HotSpot JVM Heap Monitoring

You might want to monitor the Garbage Collections in relation to a HotSpot JVM heap.

You might want to monitor the following items in a healthy heap:
  • During steady state, you should mostly see minor Garbage Collections (GC) and an occasional full GC caused by allocation failures.
  • The sum of the GC times should not exceed 3 percent of the measurement interval. For example, in a 1-hour measurement interval, the time taken for all the GCs should not be more than 108 seconds.

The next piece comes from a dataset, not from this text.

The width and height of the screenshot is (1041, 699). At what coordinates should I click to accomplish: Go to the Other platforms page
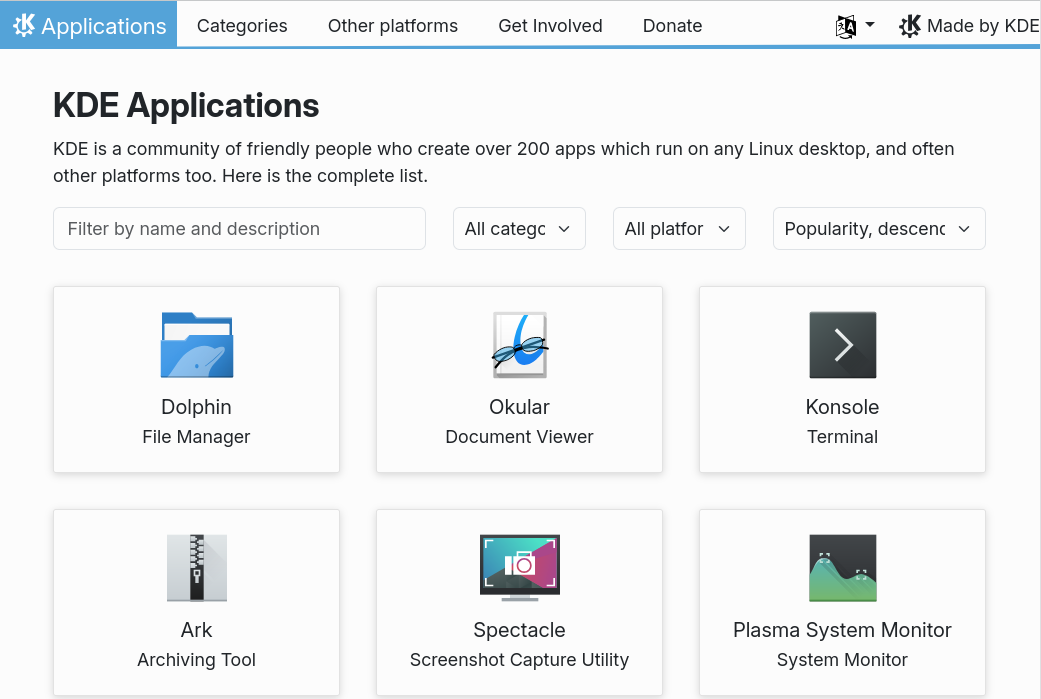coord(393,26)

  • The JVM will choose to perform a full GC when it realizes that the live objects in the Eden and Survivor spaces cannot fit in the old generation. The JVM then tries to free up the space in the old generation by performing a full GC. The full GC pauses the application. The amount of pause time depends on the GC algorithm you are using (Sterling B2B Integrator uses the default JVM GC algorithm, that is, Parallel GC algorithm on 1.6 JDK on server class machines), and the size of the heap. The JVM will choose to perform a full GC when it realizes that the live objects in the Eden and Survivor spaces will not fit into the old generation. In an attempt to free up the space in the old generation, the JVM will perform a full GC, which pauses the application. The amount of pause time depends on:
    • Type of GC algorithm currently in use. Sterling B2B Integrator uses the default JVM GC algorithm, that is, Parallel GC algorithm, on 1.6 JDK on server class machines.
    • Size of the heap. Too many full GCs have a negative effect on performance.

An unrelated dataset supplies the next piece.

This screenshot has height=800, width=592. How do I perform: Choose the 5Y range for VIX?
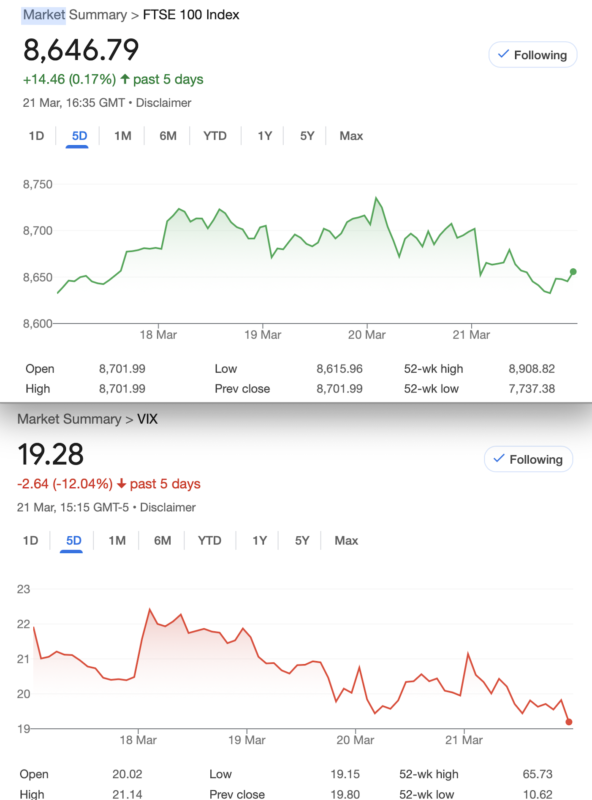302,540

    If you observe many full GCs, try to determine if your old generation is sized too small to hold all the live objects collected from the Survivor and Eden spaces. Alternatively, there may be too many live objects that do not fit into the configured heap size. If it is the latter, increase the overall heap size.
  • If you are monitoring the heap and notice an increase in the number of live objects, and see that the GC is not able to clear these objects from the heap, you might run into an Out-Of-Memory (OOM) condition, and there may be a possible memory leak. In such a situation, take a heap dump at various intervals and analyze the dump for the leak suspect.